ACTION ITEM> Could you filter the records below and return each line that holds "screenshot"?

*** LISTED ENTRIES ***

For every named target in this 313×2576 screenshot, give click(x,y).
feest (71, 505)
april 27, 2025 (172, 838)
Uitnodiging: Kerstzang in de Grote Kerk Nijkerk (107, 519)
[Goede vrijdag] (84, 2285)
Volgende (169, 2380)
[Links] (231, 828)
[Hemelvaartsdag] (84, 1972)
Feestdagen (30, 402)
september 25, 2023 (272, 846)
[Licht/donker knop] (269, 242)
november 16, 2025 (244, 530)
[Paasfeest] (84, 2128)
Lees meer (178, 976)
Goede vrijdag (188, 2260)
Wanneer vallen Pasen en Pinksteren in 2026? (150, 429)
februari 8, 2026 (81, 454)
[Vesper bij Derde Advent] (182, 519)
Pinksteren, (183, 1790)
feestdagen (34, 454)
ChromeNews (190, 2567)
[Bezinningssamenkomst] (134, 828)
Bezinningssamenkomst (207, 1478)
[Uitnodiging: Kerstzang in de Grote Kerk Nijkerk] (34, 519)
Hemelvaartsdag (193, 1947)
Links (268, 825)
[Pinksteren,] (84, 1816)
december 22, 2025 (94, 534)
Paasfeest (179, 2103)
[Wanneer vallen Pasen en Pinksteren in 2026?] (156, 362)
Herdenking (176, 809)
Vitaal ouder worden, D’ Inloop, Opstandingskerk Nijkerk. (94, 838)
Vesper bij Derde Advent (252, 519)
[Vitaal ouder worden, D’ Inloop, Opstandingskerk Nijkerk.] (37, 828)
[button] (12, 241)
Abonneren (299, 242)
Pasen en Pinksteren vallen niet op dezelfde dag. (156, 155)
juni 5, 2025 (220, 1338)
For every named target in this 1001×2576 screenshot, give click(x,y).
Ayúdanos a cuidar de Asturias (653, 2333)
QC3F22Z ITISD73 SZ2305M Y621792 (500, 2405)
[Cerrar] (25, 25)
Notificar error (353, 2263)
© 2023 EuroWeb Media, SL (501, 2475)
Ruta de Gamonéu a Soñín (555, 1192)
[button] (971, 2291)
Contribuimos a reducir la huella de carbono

***

TASK RESULT>
For every named target in this 313×2576 screenshot, give click(x,y).
For every named target in this 1001×2576 screenshot, give click(x,y).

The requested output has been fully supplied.